May 25--CHARLESTON, W.Va. -- Starting in September, for the first time in more than 25 years, there won't be any direct flights linking Charleston and Cincinnati.
Yeager Airport Director Rick Atkinson said Delta will discontinue its one daily direct flight to Cincinnati/Northern Kentucky International Airport but will add a flight to Detroit.
The announcement comes as Delta continues to de-emphasize the Cincinnati airport. Delta cut 30 percent of its flights at Cincinnati in 2005. Since then it has cut more.
Cincinnati's Sunday Enquirer reported the airport now offers direct flights to just half the U.S. cities it once did; that half the airport now sits empty; and that only one of Cincinnati's four European flights, to Paris, remains.
Since merging with Northwest Air in 2008, Delta has been emphasizing Detroit, which has a $1.2 billion terminal that Northwest designed.
Atkinson said having three round-trip flights daily linking Charleston and Detroit will be good for this region's travelers.
"If Delta's going to have Cincinnati as a focus city and have Detroit and Atlanta be their main hubs, you've got to have connections to the main hubs," he said. "Two flights to Detroit and one to Cincinnati did not help most travelers. You need to have a full schedule in one place or the other."
When the change takes effect, flights to Detroit will depart from Charleston daily at 6:15 a.m., 11:50 a.m. and 3:30 p.m. Flights from Detroit will arrive in Charleston at 11:25 a.m., 2:40 p.m. and 10:45 p.m. The new service will be the late morning flight from Charleston and the mid-afternoon flight from Detroit.
"The Detroit hub has great international connections," Atkinson said. "Northwest was always strong in Asia. You may recall their original name was 'Northwest Orient Airlines.'"

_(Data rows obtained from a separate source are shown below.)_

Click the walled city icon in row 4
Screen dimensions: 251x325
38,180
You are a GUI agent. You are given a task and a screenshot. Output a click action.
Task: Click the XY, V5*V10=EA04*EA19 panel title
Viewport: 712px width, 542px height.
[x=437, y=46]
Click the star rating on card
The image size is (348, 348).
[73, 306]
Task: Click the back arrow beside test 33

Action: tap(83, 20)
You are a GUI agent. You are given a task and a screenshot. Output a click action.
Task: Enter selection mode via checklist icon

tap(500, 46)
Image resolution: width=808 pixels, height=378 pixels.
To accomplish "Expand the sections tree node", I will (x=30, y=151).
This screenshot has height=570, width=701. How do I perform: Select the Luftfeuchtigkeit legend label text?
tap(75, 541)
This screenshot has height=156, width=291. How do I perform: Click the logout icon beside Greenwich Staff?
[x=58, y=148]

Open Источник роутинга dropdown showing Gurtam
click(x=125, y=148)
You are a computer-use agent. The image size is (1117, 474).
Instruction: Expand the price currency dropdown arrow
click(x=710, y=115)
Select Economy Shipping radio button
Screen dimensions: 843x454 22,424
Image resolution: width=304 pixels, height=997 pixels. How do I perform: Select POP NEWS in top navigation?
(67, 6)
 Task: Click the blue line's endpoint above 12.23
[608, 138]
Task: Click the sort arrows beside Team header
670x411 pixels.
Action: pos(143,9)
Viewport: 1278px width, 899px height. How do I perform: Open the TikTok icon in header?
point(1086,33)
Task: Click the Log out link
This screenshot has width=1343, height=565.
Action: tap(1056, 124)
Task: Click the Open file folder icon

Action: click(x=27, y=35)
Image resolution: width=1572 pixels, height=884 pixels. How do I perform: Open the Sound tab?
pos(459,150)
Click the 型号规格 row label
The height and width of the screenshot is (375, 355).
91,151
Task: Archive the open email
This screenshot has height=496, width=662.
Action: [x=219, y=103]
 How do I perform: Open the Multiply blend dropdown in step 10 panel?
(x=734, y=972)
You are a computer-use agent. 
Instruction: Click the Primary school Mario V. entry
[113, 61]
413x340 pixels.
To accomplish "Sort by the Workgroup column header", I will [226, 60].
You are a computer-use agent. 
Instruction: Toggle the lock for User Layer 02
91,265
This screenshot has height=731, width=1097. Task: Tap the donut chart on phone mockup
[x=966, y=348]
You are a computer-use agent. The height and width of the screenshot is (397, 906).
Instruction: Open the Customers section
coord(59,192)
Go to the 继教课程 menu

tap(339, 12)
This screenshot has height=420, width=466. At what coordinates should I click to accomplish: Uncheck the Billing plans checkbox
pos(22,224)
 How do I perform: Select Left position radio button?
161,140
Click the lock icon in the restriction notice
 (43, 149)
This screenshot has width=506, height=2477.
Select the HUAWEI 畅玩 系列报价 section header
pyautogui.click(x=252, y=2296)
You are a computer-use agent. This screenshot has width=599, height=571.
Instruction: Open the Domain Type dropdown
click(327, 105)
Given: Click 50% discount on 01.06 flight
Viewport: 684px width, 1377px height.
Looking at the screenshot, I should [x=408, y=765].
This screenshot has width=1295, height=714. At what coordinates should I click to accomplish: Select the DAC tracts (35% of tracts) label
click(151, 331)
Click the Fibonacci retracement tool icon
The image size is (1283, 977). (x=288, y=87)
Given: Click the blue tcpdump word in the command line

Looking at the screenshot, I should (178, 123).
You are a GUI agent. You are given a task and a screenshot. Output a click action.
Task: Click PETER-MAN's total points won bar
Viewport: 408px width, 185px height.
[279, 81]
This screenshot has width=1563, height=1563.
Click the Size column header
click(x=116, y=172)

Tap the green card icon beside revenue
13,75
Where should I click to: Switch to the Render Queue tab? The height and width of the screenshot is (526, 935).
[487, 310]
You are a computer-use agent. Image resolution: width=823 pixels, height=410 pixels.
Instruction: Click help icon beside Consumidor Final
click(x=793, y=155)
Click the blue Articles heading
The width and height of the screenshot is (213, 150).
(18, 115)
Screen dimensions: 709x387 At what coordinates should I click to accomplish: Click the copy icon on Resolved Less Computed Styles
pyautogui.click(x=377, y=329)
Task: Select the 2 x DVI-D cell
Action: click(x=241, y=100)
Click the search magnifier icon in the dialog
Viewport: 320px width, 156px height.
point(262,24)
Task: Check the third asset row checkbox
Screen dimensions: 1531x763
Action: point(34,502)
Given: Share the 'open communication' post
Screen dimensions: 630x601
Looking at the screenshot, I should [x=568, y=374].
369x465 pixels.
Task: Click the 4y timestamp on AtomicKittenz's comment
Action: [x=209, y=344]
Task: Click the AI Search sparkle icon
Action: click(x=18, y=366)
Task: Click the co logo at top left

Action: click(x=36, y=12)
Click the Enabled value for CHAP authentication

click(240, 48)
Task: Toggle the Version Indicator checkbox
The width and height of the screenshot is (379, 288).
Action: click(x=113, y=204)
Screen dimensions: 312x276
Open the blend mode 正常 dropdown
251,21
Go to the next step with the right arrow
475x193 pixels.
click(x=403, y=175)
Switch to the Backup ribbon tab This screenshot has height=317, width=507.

Of the 10 hubs Charleston connects to, Detroit offers the only nonstop flight to Nagoya, Japan, where Toyota is headquartered, Atkinson said. "Nagoya was always one of Yeager's largest international markets," he said.
"The new Detroit terminal is really nice," Atkinson said. "It's one of the easiest airports to get around in. It has a train that can take you from one end of the terminal to the other. The concessions and the shopping are nice."
Yeager had three daily flights to Detroit until 2008. The service was cut to two flights about the same time Delta and Northwest merged.
When a third flight is added in September, it will be possible to fly from Charleston to Nagoya without an overnight stay in Detroit, said Brian Belcher, Yeager's director of marketing and air service development.
Delta has been flying only one flight to and from Cincinnati since April. "Now there are just no connections there," Atkinson said. "They (the Cincinnati airport) are going to be what Pittsburgh is today."
The Pittsburgh airport underwent a major downsizing several years ago when US Airways de-emphasized it.
Atkinson said 1,327 passengers flew to or from Cincinnati and Charleston last year with either city as a destination, such as an area resident who might have flown to the Queen City to see a Reds game. He said 51,663 passengers flew to or from Cincinnati and Charleston last year with Cincinnati as a connection.
Starting in September, Charleston travelers who want to fly to Cincinnati will need to fly first to either Atlanta or Detroit. That means driving to Cincinnati will be quicker.